> Material provided
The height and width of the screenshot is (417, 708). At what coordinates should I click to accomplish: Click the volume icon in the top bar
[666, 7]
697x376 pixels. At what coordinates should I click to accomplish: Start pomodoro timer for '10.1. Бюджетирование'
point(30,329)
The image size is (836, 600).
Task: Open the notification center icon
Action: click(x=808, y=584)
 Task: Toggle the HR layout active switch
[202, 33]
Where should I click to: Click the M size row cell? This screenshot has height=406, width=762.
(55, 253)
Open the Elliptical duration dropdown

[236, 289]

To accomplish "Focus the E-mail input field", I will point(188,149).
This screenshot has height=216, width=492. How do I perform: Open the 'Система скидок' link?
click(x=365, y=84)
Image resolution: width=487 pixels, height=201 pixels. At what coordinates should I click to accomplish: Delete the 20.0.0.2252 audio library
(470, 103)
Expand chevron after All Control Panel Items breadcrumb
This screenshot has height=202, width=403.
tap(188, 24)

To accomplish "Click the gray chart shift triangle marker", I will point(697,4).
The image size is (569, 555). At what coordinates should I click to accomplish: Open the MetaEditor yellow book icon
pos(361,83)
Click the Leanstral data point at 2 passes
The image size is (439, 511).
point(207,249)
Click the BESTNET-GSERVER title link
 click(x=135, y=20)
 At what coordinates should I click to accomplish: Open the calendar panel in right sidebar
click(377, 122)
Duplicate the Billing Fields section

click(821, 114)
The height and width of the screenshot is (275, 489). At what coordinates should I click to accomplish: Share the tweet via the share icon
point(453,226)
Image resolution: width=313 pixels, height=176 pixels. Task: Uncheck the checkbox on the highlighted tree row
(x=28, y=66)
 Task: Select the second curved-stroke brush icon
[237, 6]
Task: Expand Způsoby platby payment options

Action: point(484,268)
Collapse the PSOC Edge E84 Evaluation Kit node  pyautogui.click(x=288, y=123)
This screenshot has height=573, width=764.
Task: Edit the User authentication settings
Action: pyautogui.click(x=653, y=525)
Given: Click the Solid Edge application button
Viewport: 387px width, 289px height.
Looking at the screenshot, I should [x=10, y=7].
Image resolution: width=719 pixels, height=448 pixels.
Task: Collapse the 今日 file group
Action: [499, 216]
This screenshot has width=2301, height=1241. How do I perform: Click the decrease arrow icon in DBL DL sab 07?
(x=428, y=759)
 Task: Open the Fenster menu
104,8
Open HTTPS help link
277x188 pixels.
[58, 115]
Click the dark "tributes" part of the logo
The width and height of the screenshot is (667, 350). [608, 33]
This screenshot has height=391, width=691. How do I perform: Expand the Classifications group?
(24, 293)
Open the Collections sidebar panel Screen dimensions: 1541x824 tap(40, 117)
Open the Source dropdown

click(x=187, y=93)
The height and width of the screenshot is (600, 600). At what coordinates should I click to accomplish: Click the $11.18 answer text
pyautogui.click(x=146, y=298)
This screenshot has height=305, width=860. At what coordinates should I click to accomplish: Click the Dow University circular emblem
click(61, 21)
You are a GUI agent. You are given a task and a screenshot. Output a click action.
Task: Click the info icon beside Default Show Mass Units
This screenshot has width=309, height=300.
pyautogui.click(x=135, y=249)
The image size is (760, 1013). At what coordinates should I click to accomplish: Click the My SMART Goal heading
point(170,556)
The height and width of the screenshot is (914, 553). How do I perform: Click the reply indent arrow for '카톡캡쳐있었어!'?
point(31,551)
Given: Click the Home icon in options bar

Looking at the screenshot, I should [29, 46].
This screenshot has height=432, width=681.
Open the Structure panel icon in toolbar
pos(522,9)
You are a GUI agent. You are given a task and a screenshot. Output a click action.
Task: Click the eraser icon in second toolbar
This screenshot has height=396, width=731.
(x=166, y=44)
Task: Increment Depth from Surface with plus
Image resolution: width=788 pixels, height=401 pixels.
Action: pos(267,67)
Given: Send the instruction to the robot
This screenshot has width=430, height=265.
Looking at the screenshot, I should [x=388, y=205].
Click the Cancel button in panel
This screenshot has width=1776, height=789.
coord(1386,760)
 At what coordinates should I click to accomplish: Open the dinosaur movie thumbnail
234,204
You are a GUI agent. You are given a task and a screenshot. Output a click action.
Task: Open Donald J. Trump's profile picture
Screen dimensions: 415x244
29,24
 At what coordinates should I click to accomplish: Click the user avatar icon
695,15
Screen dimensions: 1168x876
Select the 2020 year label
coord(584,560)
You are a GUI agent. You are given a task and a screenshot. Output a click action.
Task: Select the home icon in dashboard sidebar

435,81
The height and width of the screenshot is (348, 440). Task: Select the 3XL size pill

> Exercise description
Beginning with the line that contains "Image resolution: width=788", quote each line exactly through the last line of the entries above, and nothing beyond them.

> Your response
Image resolution: width=788 pixels, height=401 pixels.
Action: pos(267,67)
Given: Send the instruction to the robot
This screenshot has width=430, height=265.
Looking at the screenshot, I should [x=388, y=205].
Click the Cancel button in panel
This screenshot has width=1776, height=789.
coord(1386,760)
 At what coordinates should I click to accomplish: Open the dinosaur movie thumbnail
234,204
You are a GUI agent. You are given a task and a screenshot. Output a click action.
Task: Open Donald J. Trump's profile picture
Screen dimensions: 415x244
29,24
 At what coordinates should I click to accomplish: Click the user avatar icon
695,15
Screen dimensions: 1168x876
Select the 2020 year label
coord(584,560)
You are a GUI agent. You are given a task and a screenshot. Output a click action.
Task: Select the home icon in dashboard sidebar

435,81
The height and width of the screenshot is (348, 440). Task: Select the 3XL size pill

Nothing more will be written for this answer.